[Task to carry out]
Write out all of the data again, precisely as it appears.

<<<<

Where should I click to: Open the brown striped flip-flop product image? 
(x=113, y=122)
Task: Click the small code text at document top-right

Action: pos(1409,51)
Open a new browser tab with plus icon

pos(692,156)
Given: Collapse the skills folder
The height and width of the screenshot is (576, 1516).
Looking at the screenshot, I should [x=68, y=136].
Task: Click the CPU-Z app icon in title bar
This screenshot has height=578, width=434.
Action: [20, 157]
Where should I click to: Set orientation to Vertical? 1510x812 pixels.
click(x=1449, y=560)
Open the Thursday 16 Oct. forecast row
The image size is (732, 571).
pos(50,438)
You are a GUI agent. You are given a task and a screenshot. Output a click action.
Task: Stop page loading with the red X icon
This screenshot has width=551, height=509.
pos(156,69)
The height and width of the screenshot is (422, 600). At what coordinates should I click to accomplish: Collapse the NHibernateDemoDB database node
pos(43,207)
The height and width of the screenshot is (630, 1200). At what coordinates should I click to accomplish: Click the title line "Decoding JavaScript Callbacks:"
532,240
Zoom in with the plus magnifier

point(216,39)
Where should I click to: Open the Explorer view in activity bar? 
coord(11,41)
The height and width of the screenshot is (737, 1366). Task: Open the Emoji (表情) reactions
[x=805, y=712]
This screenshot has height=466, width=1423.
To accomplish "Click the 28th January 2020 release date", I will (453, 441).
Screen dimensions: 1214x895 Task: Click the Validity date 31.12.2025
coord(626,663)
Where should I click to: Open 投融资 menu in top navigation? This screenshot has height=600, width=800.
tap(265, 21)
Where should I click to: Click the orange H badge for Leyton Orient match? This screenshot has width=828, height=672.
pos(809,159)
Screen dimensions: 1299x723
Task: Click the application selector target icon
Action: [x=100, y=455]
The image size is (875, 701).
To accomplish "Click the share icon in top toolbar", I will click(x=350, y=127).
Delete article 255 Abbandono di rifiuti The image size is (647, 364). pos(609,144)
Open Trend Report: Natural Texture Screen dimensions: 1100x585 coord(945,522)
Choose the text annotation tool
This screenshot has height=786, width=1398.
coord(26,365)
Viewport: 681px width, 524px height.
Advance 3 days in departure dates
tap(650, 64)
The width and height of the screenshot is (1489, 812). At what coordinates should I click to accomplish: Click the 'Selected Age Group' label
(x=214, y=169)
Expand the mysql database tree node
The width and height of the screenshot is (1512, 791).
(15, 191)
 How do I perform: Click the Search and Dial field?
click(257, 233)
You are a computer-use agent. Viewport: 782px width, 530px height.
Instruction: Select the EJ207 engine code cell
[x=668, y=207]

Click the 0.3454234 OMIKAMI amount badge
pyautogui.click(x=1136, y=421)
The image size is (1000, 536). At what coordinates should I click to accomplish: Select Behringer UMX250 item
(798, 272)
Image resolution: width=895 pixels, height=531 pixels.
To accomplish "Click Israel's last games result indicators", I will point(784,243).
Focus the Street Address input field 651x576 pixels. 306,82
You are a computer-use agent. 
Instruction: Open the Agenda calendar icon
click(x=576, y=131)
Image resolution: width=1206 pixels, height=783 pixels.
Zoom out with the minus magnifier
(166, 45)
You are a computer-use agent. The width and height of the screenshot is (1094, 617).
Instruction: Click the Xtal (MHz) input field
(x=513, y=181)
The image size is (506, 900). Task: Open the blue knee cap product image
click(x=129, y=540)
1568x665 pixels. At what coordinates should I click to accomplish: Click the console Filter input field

>>>>

[Written answer]
Where should I click to: Open the brown striped flip-flop product image? 
(x=113, y=122)
Task: Click the small code text at document top-right

Action: pos(1409,51)
Open a new browser tab with plus icon

pos(692,156)
Given: Collapse the skills folder
The height and width of the screenshot is (576, 1516).
Looking at the screenshot, I should [x=68, y=136].
Task: Click the CPU-Z app icon in title bar
This screenshot has height=578, width=434.
Action: [20, 157]
Where should I click to: Set orientation to Vertical? 1510x812 pixels.
click(x=1449, y=560)
Open the Thursday 16 Oct. forecast row
The image size is (732, 571).
pos(50,438)
You are a GUI agent. You are given a task and a screenshot. Output a click action.
Task: Stop page loading with the red X icon
This screenshot has width=551, height=509.
pos(156,69)
The height and width of the screenshot is (422, 600). At what coordinates should I click to accomplish: Collapse the NHibernateDemoDB database node
pos(43,207)
The height and width of the screenshot is (630, 1200). At what coordinates should I click to accomplish: Click the title line "Decoding JavaScript Callbacks:"
532,240
Zoom in with the plus magnifier

point(216,39)
Where should I click to: Open the Explorer view in activity bar? 
coord(11,41)
The height and width of the screenshot is (737, 1366). Task: Open the Emoji (表情) reactions
[x=805, y=712]
This screenshot has height=466, width=1423.
To accomplish "Click the 28th January 2020 release date", I will (453, 441).
Screen dimensions: 1214x895 Task: Click the Validity date 31.12.2025
coord(626,663)
Where should I click to: Open 投融资 menu in top navigation? This screenshot has height=600, width=800.
tap(265, 21)
Where should I click to: Click the orange H badge for Leyton Orient match? This screenshot has width=828, height=672.
pos(809,159)
Screen dimensions: 1299x723
Task: Click the application selector target icon
Action: [x=100, y=455]
The image size is (875, 701).
To accomplish "Click the share icon in top toolbar", I will click(x=350, y=127).
Delete article 255 Abbandono di rifiuti The image size is (647, 364). pos(609,144)
Open Trend Report: Natural Texture Screen dimensions: 1100x585 coord(945,522)
Choose the text annotation tool
This screenshot has height=786, width=1398.
coord(26,365)
Viewport: 681px width, 524px height.
Advance 3 days in departure dates
tap(650, 64)
The width and height of the screenshot is (1489, 812). At what coordinates should I click to accomplish: Click the 'Selected Age Group' label
(x=214, y=169)
Expand the mysql database tree node
The width and height of the screenshot is (1512, 791).
(15, 191)
 How do I perform: Click the Search and Dial field?
click(257, 233)
You are a computer-use agent. Viewport: 782px width, 530px height.
Instruction: Select the EJ207 engine code cell
[x=668, y=207]

Click the 0.3454234 OMIKAMI amount badge
pyautogui.click(x=1136, y=421)
The image size is (1000, 536). At what coordinates should I click to accomplish: Select Behringer UMX250 item
(798, 272)
Image resolution: width=895 pixels, height=531 pixels.
To accomplish "Click Israel's last games result indicators", I will point(784,243).
Focus the Street Address input field 651x576 pixels. 306,82
You are a computer-use agent. 
Instruction: Open the Agenda calendar icon
click(x=576, y=131)
Image resolution: width=1206 pixels, height=783 pixels.
Zoom out with the minus magnifier
(166, 45)
You are a computer-use agent. The width and height of the screenshot is (1094, 617).
Instruction: Click the Xtal (MHz) input field
(x=513, y=181)
The image size is (506, 900). Task: Open the blue knee cap product image
click(x=129, y=540)
1568x665 pixels. At what coordinates should I click to accomplish: Click the console Filter input field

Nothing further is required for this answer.